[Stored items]
= = = =

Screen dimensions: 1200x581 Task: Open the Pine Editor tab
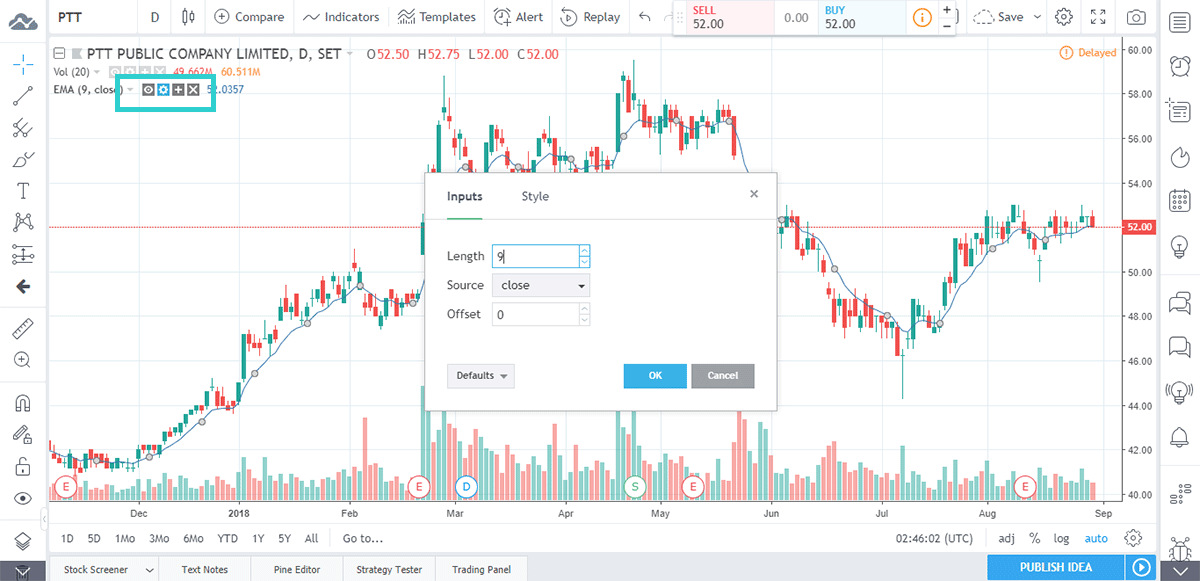point(296,569)
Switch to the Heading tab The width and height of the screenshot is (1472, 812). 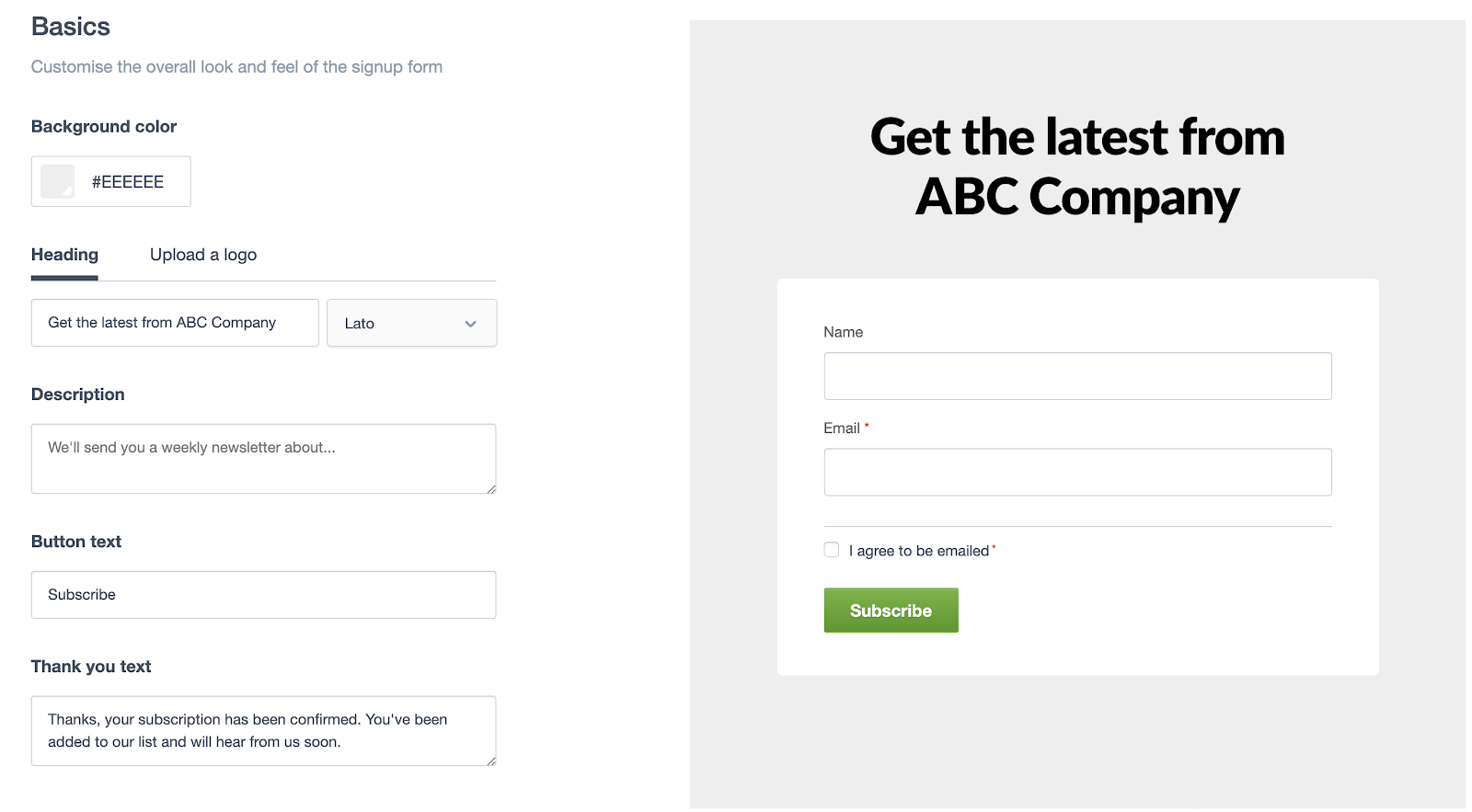pyautogui.click(x=64, y=255)
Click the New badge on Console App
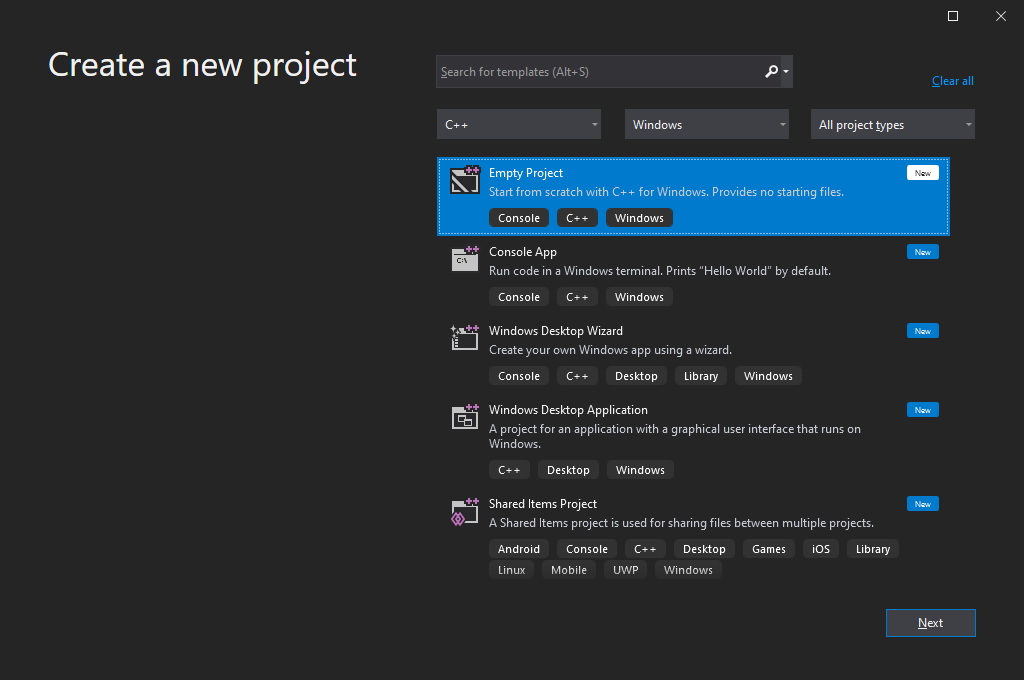 click(922, 252)

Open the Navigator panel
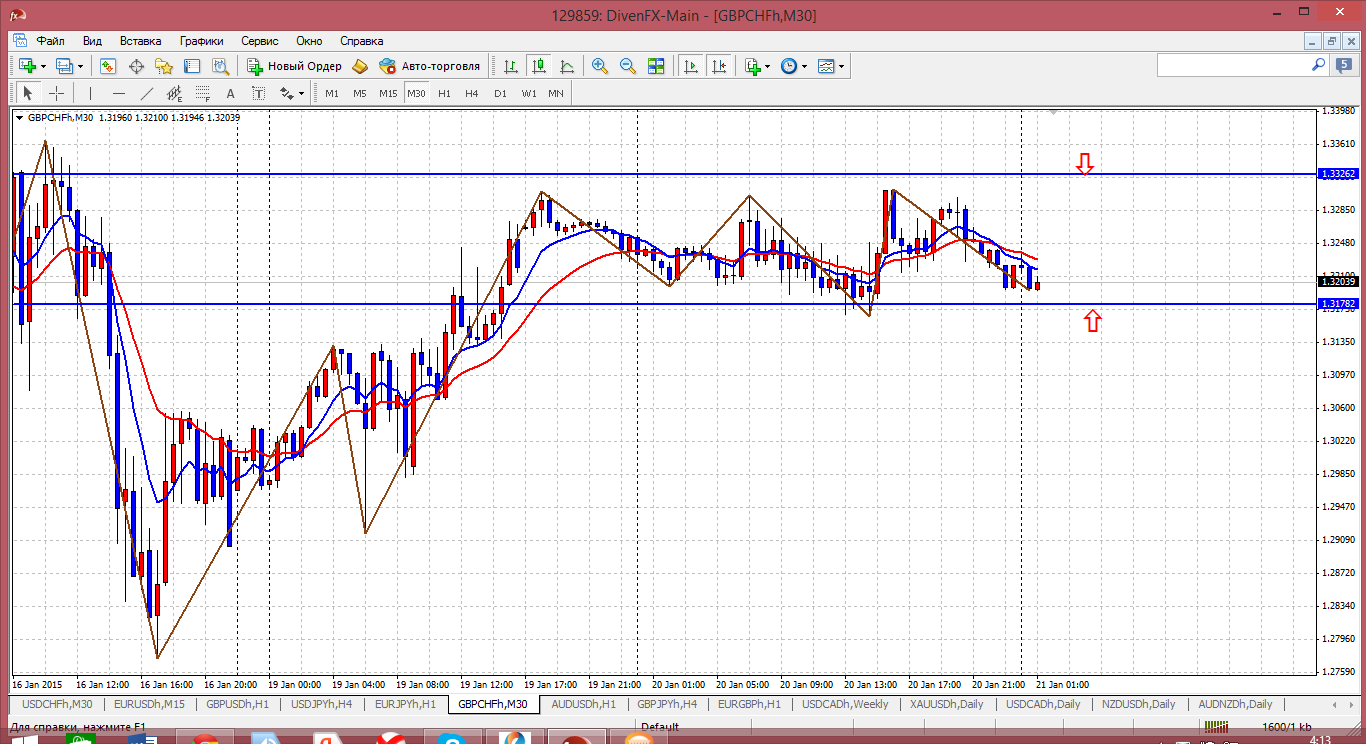(x=164, y=66)

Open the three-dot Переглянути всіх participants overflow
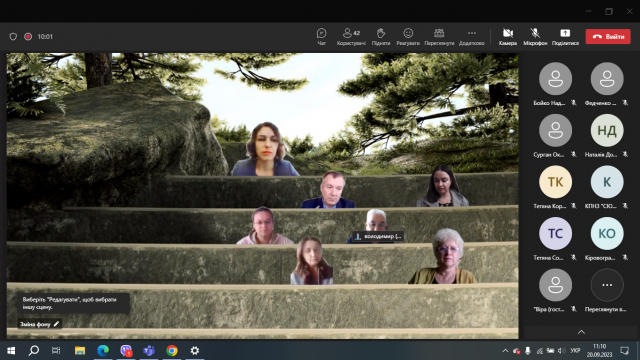(607, 285)
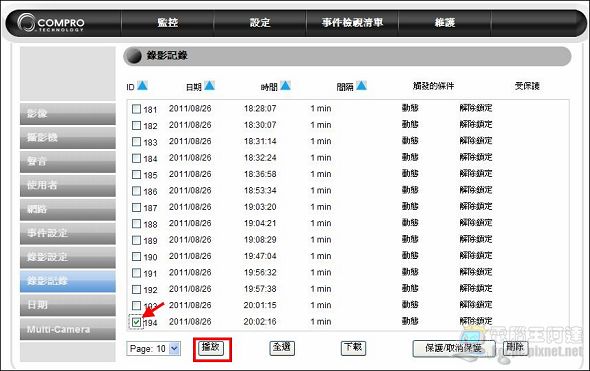The image size is (590, 371).
Task: Click the 保護/取消保護 button
Action: coord(453,348)
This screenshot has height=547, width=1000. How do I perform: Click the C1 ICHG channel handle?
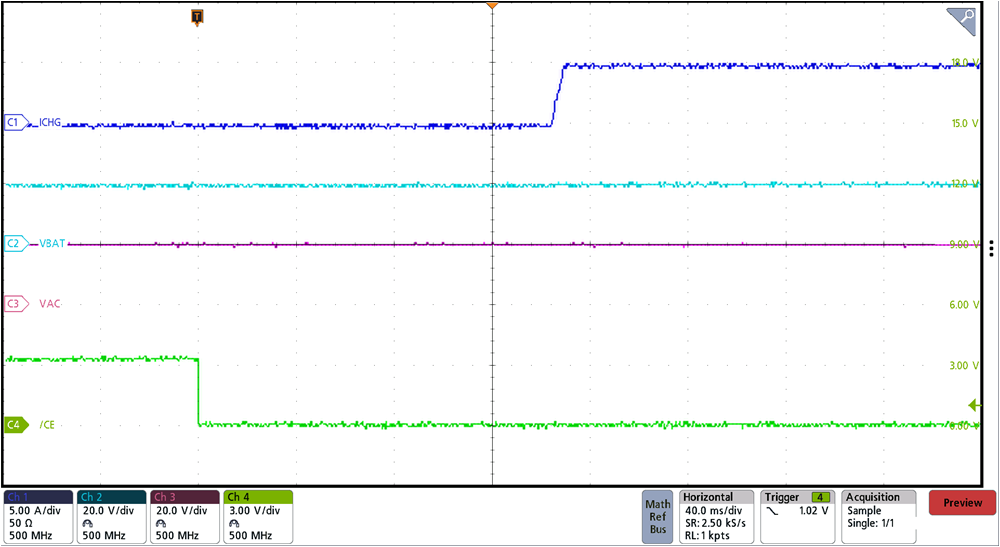pos(14,123)
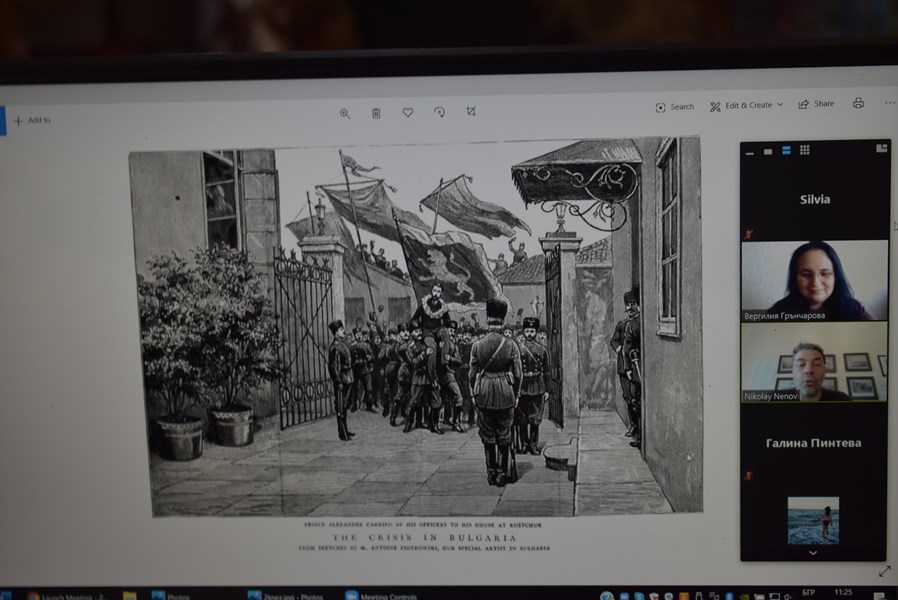898x600 pixels.
Task: Click the Share button
Action: (x=816, y=104)
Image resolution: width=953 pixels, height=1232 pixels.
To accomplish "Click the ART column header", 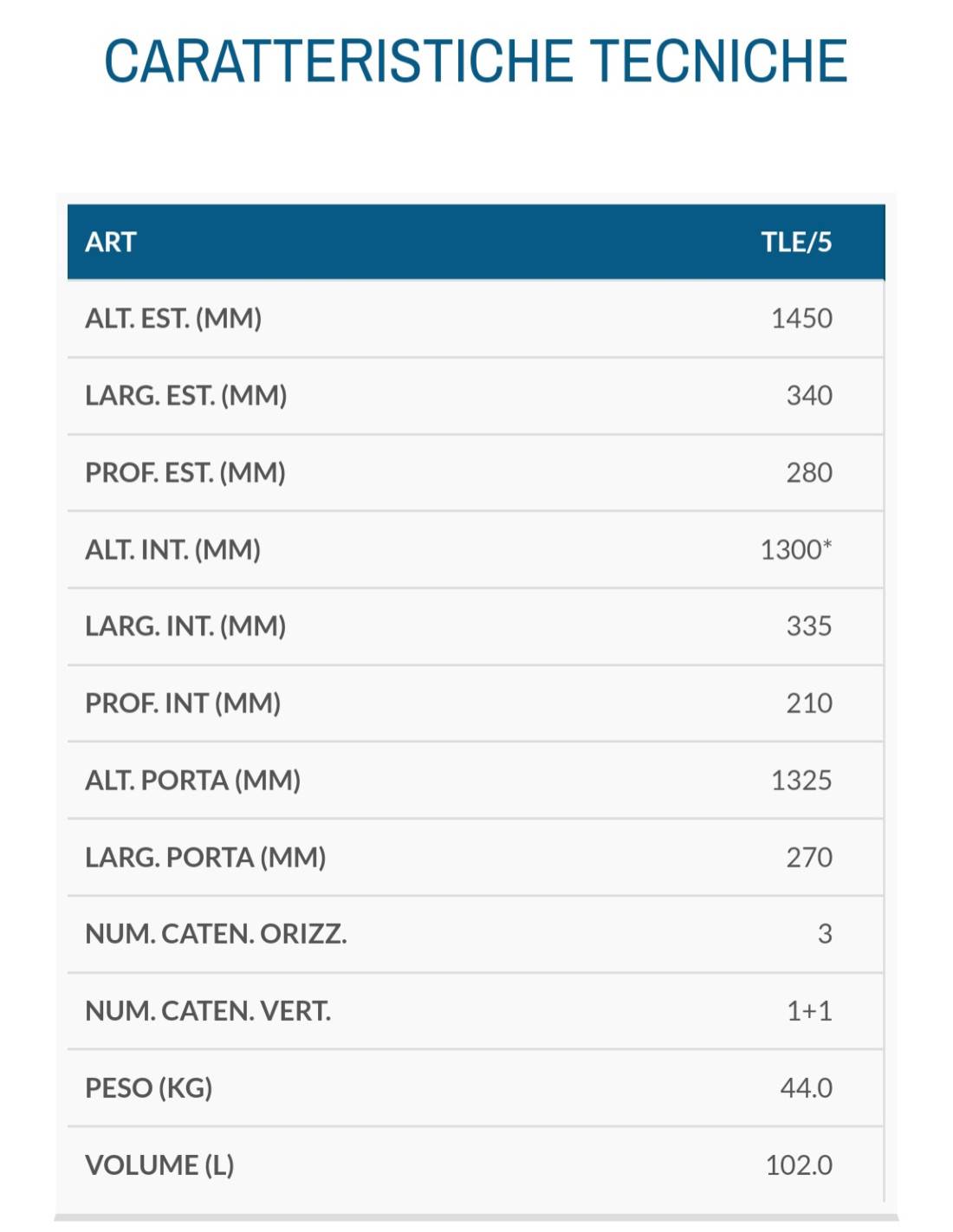I will [x=111, y=242].
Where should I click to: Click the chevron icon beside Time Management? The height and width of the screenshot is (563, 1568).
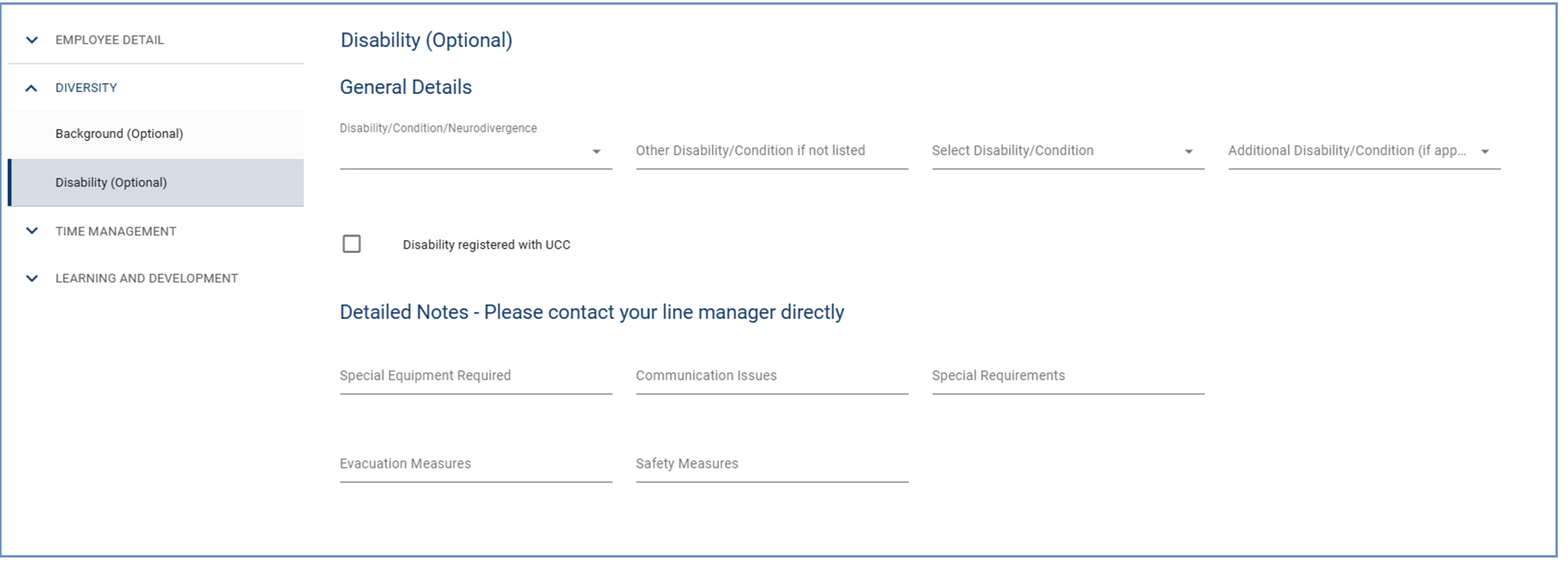[x=31, y=231]
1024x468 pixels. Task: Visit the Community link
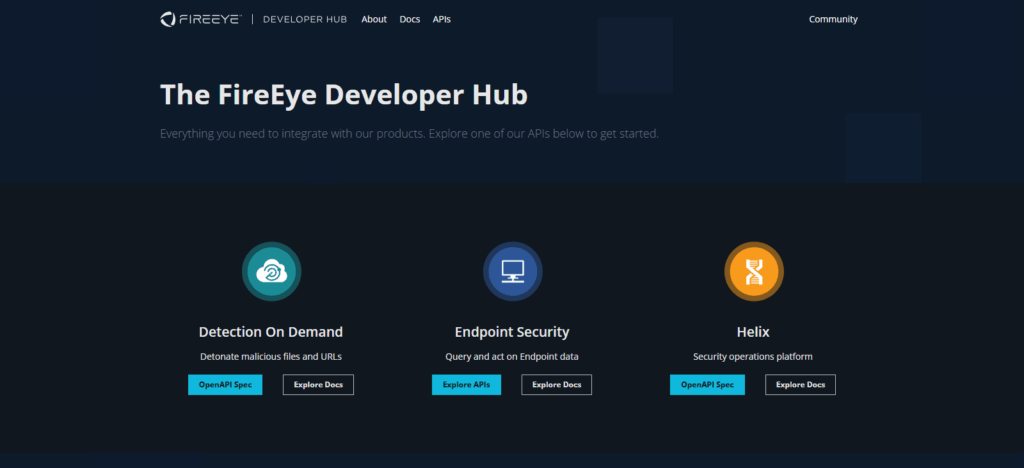(833, 19)
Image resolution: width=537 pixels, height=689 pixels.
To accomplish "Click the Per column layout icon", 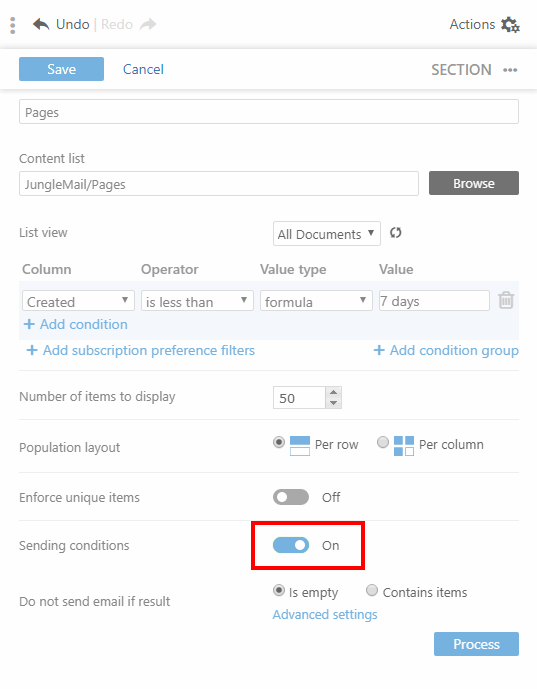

= = = =

● EXERCISE
Out of the entries, report each line that contains the word "resolution".

● RESULT OF THIS EXERCISE
Image resolution: width=953 pixels, height=1232 pixels.
Image resolution: width=537 pixels, height=689 pixels.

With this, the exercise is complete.